Saturday, March 30, 2013

Same old gambit, new "kitchen"

One assignment I had in college was to attend a local government meeting and make a report on the proceedings.  At that time, Newfield Council meetings met in the old fire hall, which did double duty as a place for town events like Kiwanis, weddings, birthdays etc since it included a kitchen.  The meeting I chose to observe was sparsely attended including one member of the press.  I stood out, of course, being about 19 years old and was queried by the Mayor as to why I was there.  I explained and since there was no reason I couldn't be there, they went ahead with the meeting.

However, I observed a curious behavior.  Whenever there it was time to have a serious discussion, one of the members would suggest a smoke/rest room break and the Mayor and Council would all file into the kitchen, making sure the door and pass through areas were closed off.  I could hear muffled voices and often the break lasted way past 10 minutes.

At the conclusion of the break, the Mayor and Council would re-take their seats and call the meeting back to order.  Then, someone would make a motion whose meaning was clear to them but obscure to the spectators.  For instance, a motion would be made to "amend ordinance xyz in the manner previously discussed".  A vote would be held and lo and behold, the motion would pass.

I called this so not transparent method of governance, the "kitchen manuever".  I don't know if they did it all the time or just because some young woman was attending their meeting and they didn't want her to report substantively on what they did.

I thought this kitchen gambit was long gone since the old fire hall was replaced by a combined municipal offices, senior center, fire station, and police station.  It turns out I was wrong.  It just takes on a new character when there is no longer a need for a kitchen.

Thursday, March 28th, the Council held a special meeting.  Word got out that the purpose of the meeting was to "table" the controversial ordinance regarding the fire company.  I hoped that was true so I attended along with a few other spectators, since the meeting was held at 4:30pm when many residents are still at work.

When I arrived, I found a copy of the agenda.  It listed that they intended to vote on tabling the ordinance, giving its number and name, and that they would be voting on an increase to the budget.  There was no mention of what the budget increase was for.  The meeting was opened for remarks by the public, and, silly me, I didn't ask what the budget increase was for as I thought I would hear as they discussed and voted on it. 

By the way, all public comment occurs before they transact business never during business as you see on old TV shows.  In other words, the Mayor/Council setup is not a town meeting form of government.

Now, you can guess what happened, the Council had already invoked the kitchen gambit via phones, cell phones, or email, and all that happened was a motion to increase the budget was made.  Someone on Council said what I quote approximately "You all know this is a safety issue", which was answered affirmatively by all.  Then, the motion passed.  I have no idea what they voted on.  It could have been related to the fire company ordinance or something completely different.  I have no idea, nor did any of the spectators around me.

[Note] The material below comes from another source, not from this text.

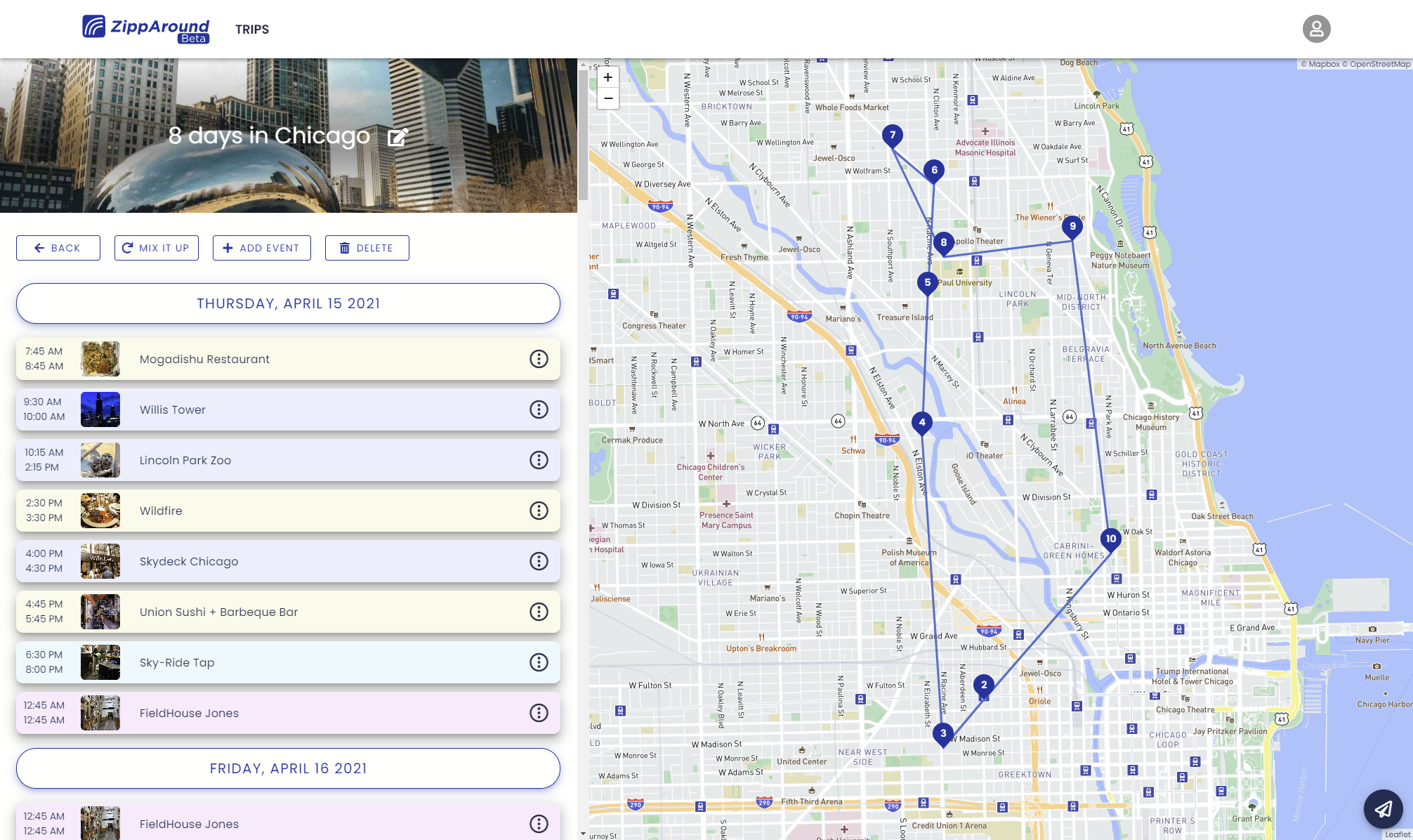
Task: Open options menu for Lincoln Park Zoo
Action: [539, 460]
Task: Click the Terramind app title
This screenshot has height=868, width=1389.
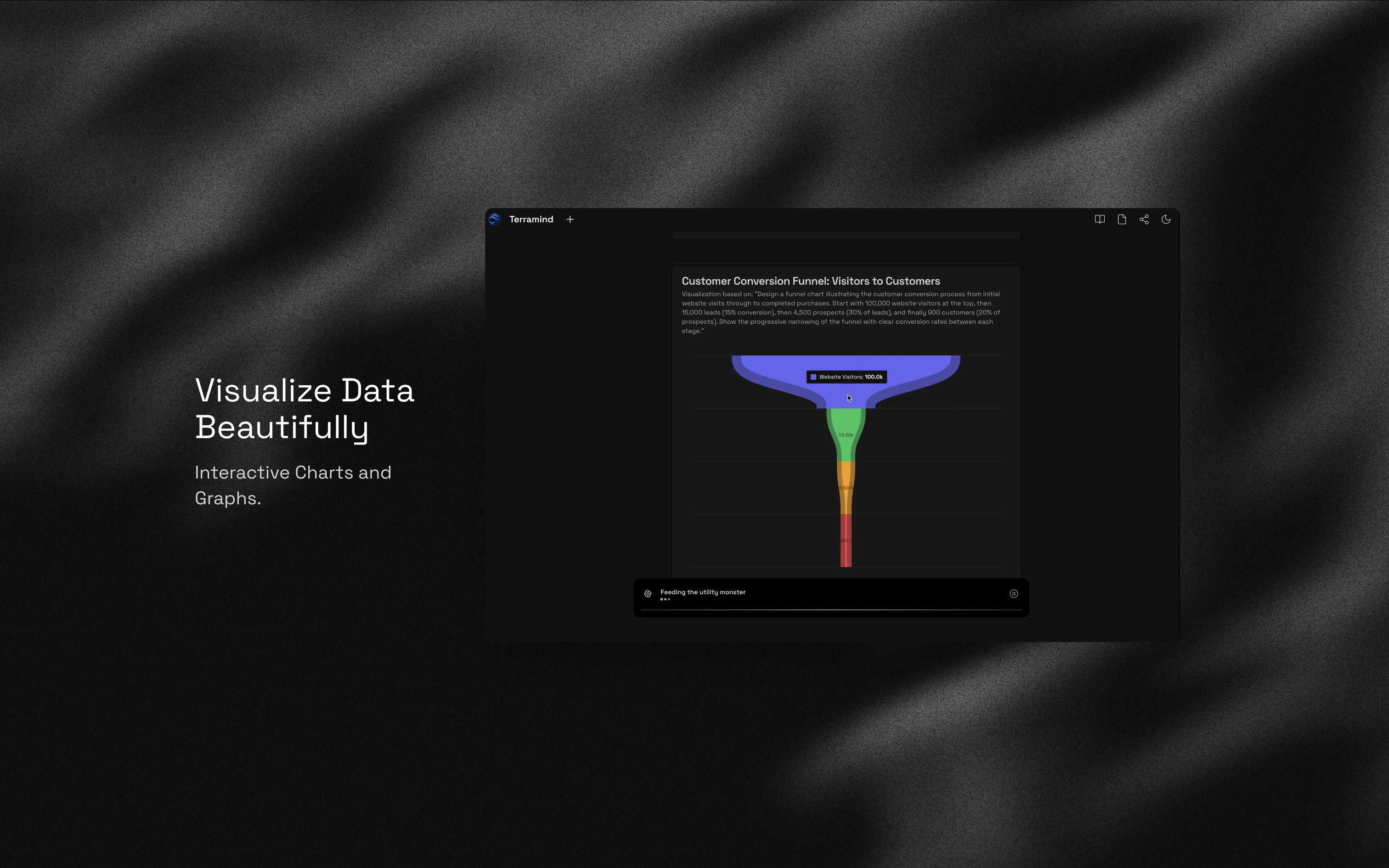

Fortunately, the Council also passed a motion to table the fire department ordinance.  I will remain vigilant about going to meetings - special or regular - because they could bring the ordinance back for a final vote at any time, especially if they believe the public no longer cares.  I guess I am almost as naive as that 19 year old student I was in the 60's.  Sigh.

2 comments:

planetmike said...

Does your state have Sunshine laws? Check this site: http://sunshinereview.org/index.php/State_sunshine_laws to see what records you can access to. It's crazy what your city/town is doing to the fire department.

Maggie the Messmaker said...

Thanks, I will check out the site. I can get paper records of former meetings for $5 a meeting. But, as I reported, the whole story doesn't come out a meeting.